Final Proj. - Inverted Choose Your Own Adventure

As I discussed in class, there have been two things that really caught my attention during this semester. One, a quote from Haraway: “Single vision produces worse illusions than double-vision or many headed monsters”. The other was the Choose Your Own Adventure, “Cup of Death” by Shannon Gilligan This interested me because it made me get involved and feel as though I was part of the story. My intention is to try and combine these two interests and make one of the greatest final projects in the history of final projects . . . Actually, I just hope I pass it and not fail miserably.
With the structure of Choose Own Adventure books so unique, I thought I would toy around with it a little more. Relating to the part of the quote “… many headed monsters”, instead of starting with one story line and branching out, I will start with many different ideas of what the quote could mean (along with other ideas from Haraway) and slowly link them all together into one final thought and conclusion about her ideas. It will be an inverted structure of a usual Choose Your Own Adventure story line.

2 comments:

sgl5 said...

My group decided to just post the comments each other made about our proposals on our own feed.

I am incorporating the quote from Haraway into my CYOA by using it to describe the structure. The quote "... many headed monsters" will be used to describe the inverted structure of the CYOA story I am going to write. These ideas will all flow down into one final idea or thought from haraway or my take on Haraway's work.

I may also insert a few dead ends along the way. This was someone from my groups idea (I forgot who, sorry). Maybe throw in some ideas from Leotard or other writers we have reviewed to throw the readers off course and cause a few more twists and turns in the work.

Sam Luffy

Adam Johns said...

I think your title might be "Many Headed Monsters" - it's a nice guiding idea, and as a title it works rather well.
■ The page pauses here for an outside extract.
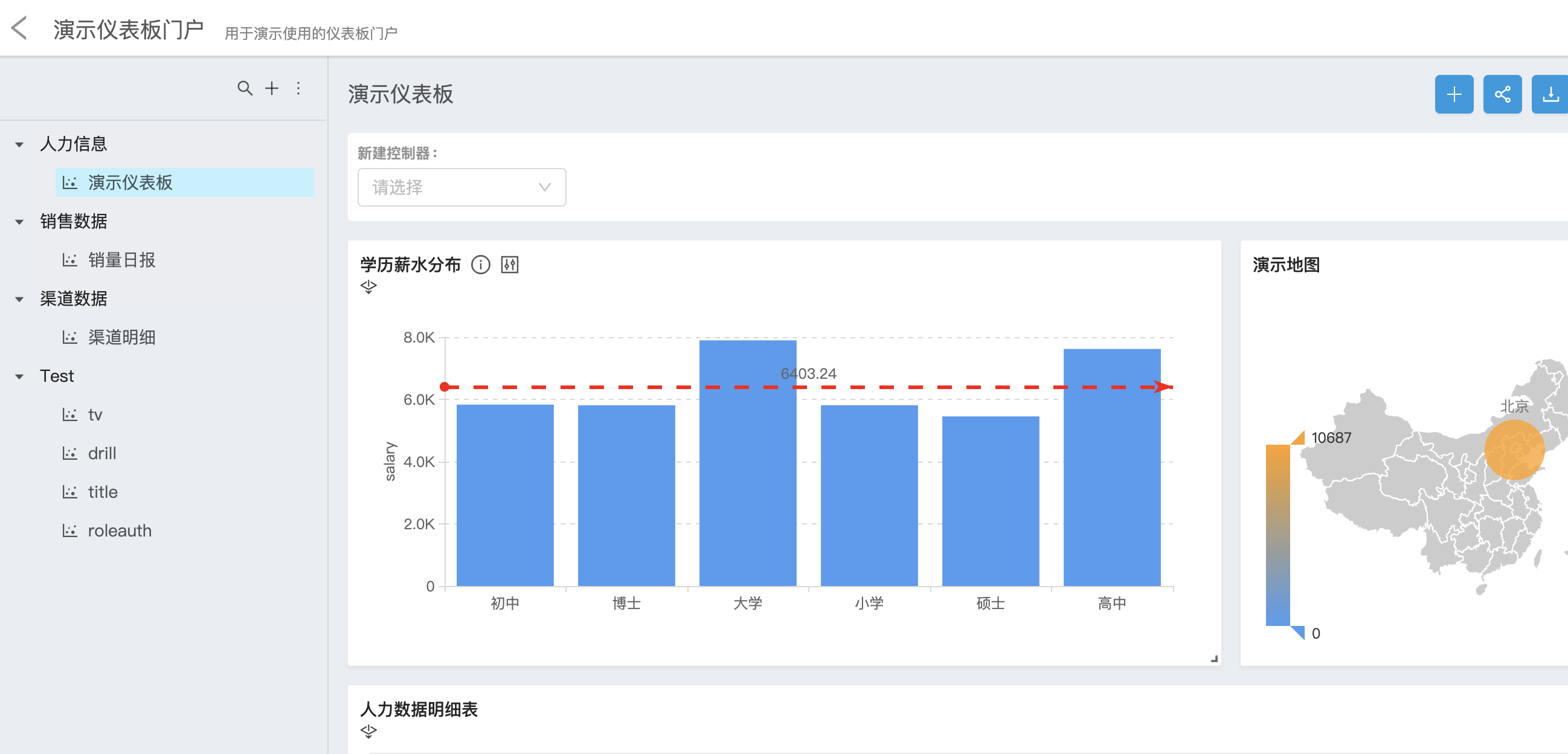1568x754 pixels.
Task: Collapse the 人力信息 tree group
Action: click(19, 144)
I like the idea, and when you talked about it in class (last week?) I thought I had a pretty strong grasp of it. For some reason I don't understand it quite as well now that you've written it up. Really, at the moment I think the most critical thing to do is start writing. I'm mildly concerned (from your writeup) that you have a structure in mind, but not an actual story - although that may be miscomprehension on my part. Start writing sooner rather than later, and see if the idea is as interesting and fun in practice as it is in theory.